Sorry to have left you hanging after part 1 yesterday! So the backhand shot was not the only one we learnt on Tuesday evening. The second half of the session was spent practicing net shots. I usually hit these too high up allowing the opponent to smash the shuttlecock down. The ideal thing to do is to make the shuttlecock just pop over the net and dribble down.
I tapped the shuttlecock gently numerous times and it bounced up like a ping pong ball each time! Then the coach showed me that it’s more of a slicing motion I need to achieve with my racket slanted rather than flat and my arm has to be higher than the racket while I slice upwards. This was quite a hard shot to practice and the shuttlecock was barely hitting the net, let alone going over.
After several attempts I finally got the motion into my noggin and started listening to the coach when he said my arm – specifically my elbow had to be higher than the racket and would you believe it, the shuttlecock began to topple over the net. Big woop! Literally, have you ever seen such a beautiful thing? I got the same buzz I usually get from buying a new shade of lipstick and trust me I love doing that! I need to practice this shot a lot though because it’s a difficult one!
The other thing the coach instilled in my brain was for me to keep my legs bent while playing. As soon as I stood up straight I would not get to the shuttlecock quick enough because I would not be in the ready position. So basically I spent 2 hours squatting. It did work and I did get to the shuttlecock much quicker than when I was static but now my thighs are on fire and I feel like my legs have been beaten with a stick. Oh the pain!
The coach had so many useful tips for me, I was trying to soak them all up like a sponge. I played doubles with him at the end which was fun and he gave me advice during the games. He wanted me to step to shots and extend my racket and arm rather than run to where the shuttlecock is and then try to hit it with my racket. This made so much sense as this uses less energy and your racket gets to the shuttlecock before you do. Also, I have found that when I run to where the shuttlecock is, I then don’t have enough space to hit it with my racket. This is something I also really need to practice so that it becomes a habit.

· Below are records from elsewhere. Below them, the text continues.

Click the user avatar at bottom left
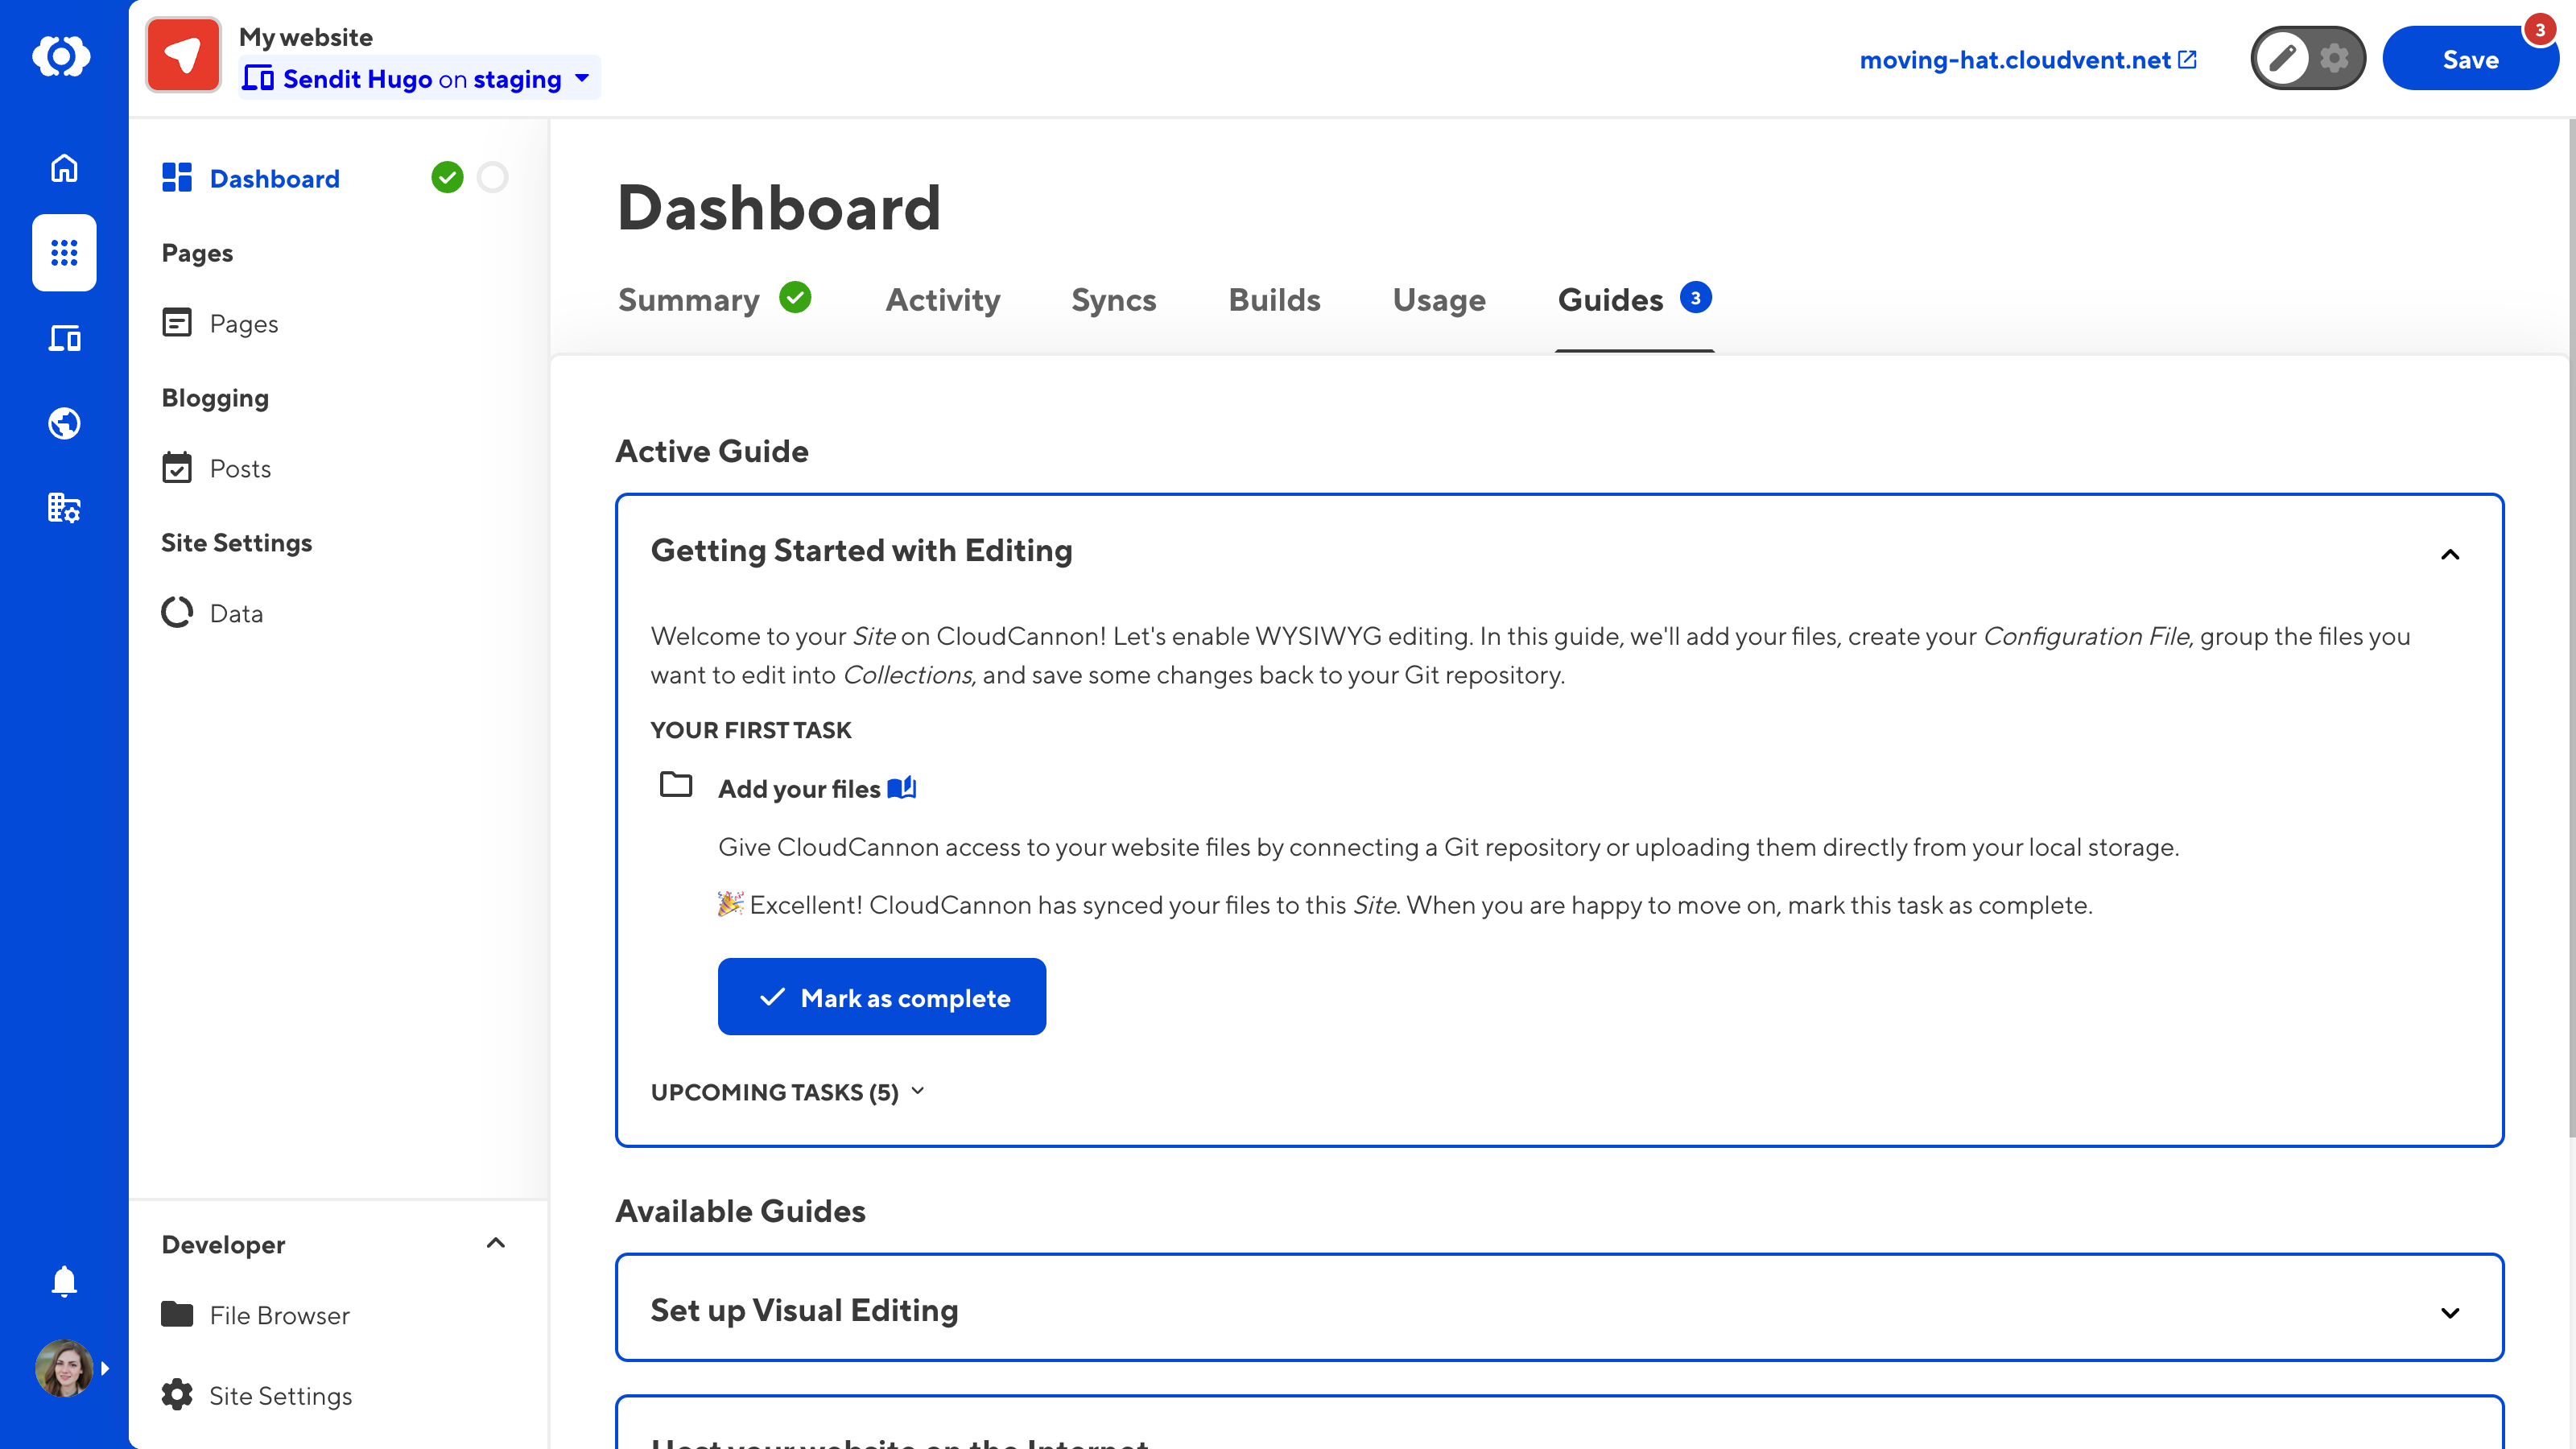 [63, 1368]
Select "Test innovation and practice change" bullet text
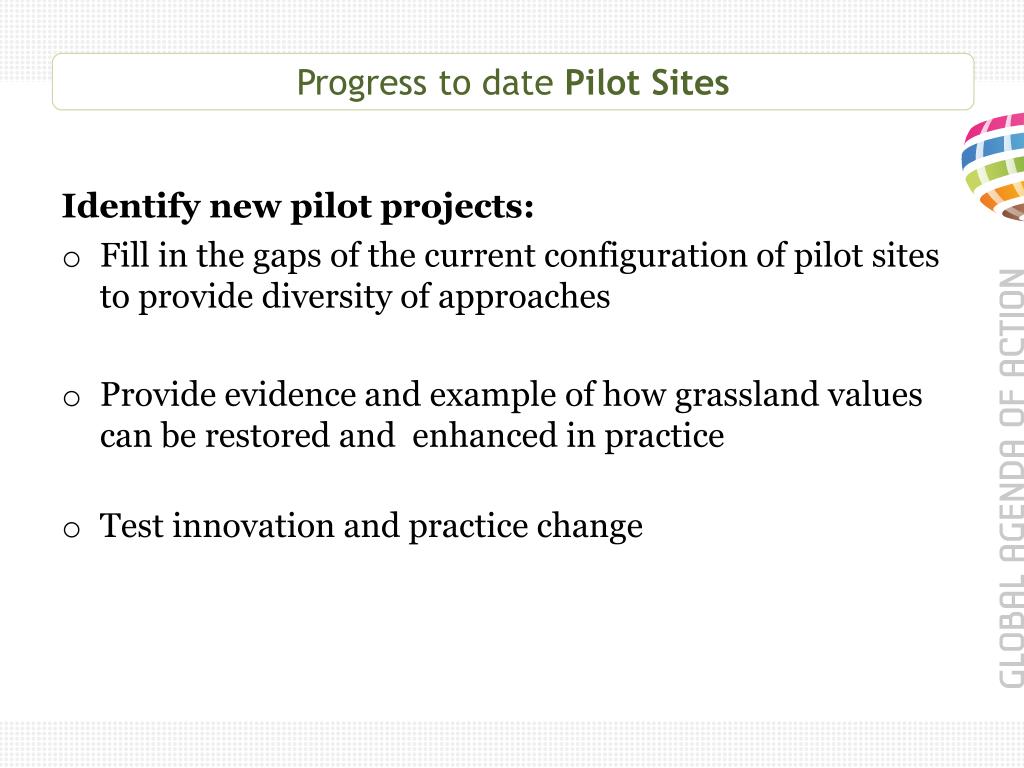The image size is (1024, 768). click(371, 526)
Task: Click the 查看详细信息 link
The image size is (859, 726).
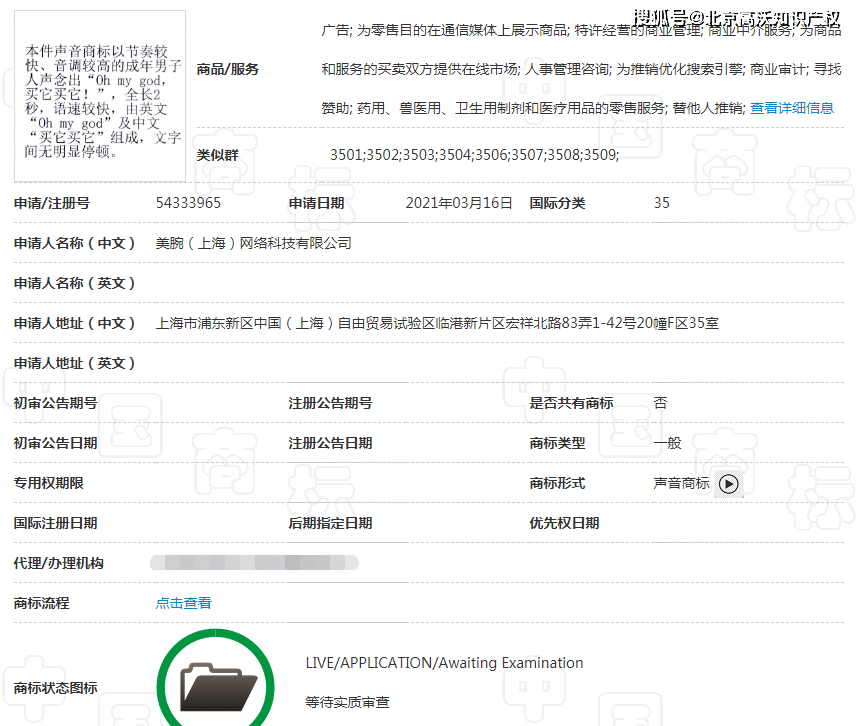Action: click(791, 108)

So I have learnt all these useful tips and I really want to practice them. I am hoping to do so at Friday club and not revert back to just hitting the shuttlecock in any way possible to get a point. The problem with this is that something weird happens to me on the badminton court. I have found that I am quite competitive, I turn into Monica from Friends (yes I have the big hair to boot – think of the episode in the Bahamas) and I get this fire in my belly which is hard to stop!
Friday will need to be more about me practicing these shots rather than trying to get points. I realise that practicing these shots will mean missing them quite frequently but that is the only way to learn and will improve my game in the long term. As the Danish philosopher, Soren Kierkegaard said ‘to dare is to lose one’s footing momentarily. Not to dare is to lose oneself.